Da riempire ci sono la casella del Welfare e quella dei Servizi civici, prima occupate da Francesca Fassio (Lega, non è stata eletta in Regione) e da Stefano Balleari (Fratelli d’Italia, ora consigliere regionale). Quest’ultimo ha anche lasciato vacante il ruolo di vicesindaco che Bucci ha assegnato al super-assessore Pietro Piciocchi. Il primo cittadino non vorrebbe che questa scelta fosse toccata ma la destra fa pressione.

L’alternativa è che Fdi possa avere un assessore di peso, ma un altro passo indietro chiesto al sindaco da Fratelli d’Italia è quello sulla nomina ad assessore del consigliere delegato alla Protezione civile Sergio Gambino, Fdi ma non dell’ala più centrista e non gradito ai vertici. Anche Gambino aveva tentato, ma senza dimissioni visto che non era assessore, di essere eletto in Regione.

I due nuovi assessori, uno Fdi e uno esterno, sarebbero in base ai rumor, due figure non politiche ma provenienti dal mondo delle professioni. Una è, Lorenza Rosso, avvocato, che insieme all’assessore municipale della Lega Sonia Paglialunga, sarebbe nel ventaglio delle figure femminili vagliate dal sindaco per riequilibrare le quote (“ne ho in mente tre o quattro”, ha affermato). Il coordinatore regionale del partito, Matteo Rosso, ex consigliere regionale, vorrebbe invece inserire un suo collega medico del San Martino.

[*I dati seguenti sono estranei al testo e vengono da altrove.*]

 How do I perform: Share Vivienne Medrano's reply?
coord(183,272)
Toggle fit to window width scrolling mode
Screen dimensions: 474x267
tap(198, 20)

Altro possibile cambiamento in vista è quello di un passaggio di deleghe tra gli assessori leghisti Stefano Garassino e Giorgio Viale. Il primo potrebbe lasciare la sicurezza al secondo, per prendere proprio il delicato tema dei servizi sociali, ma mantenendo un’attenzione anche sul centro storico. Anche Paola Bordilli (Commercio) potrebbe guadagnare qualche delega. Da sostituire, ma non è detto che avvenga immediatamente visto che i ruoli non sono incompatibili, anche il presidente del consiglio comunale Alessio Piana. In pole, per esperienza, c’è Mario Baroni, in quota Cambiamo. Oppure uno dei due assessori di Fratelli d’Italia, magari proprio una donna. Più basse le quote di Federico Bertorello (Lega).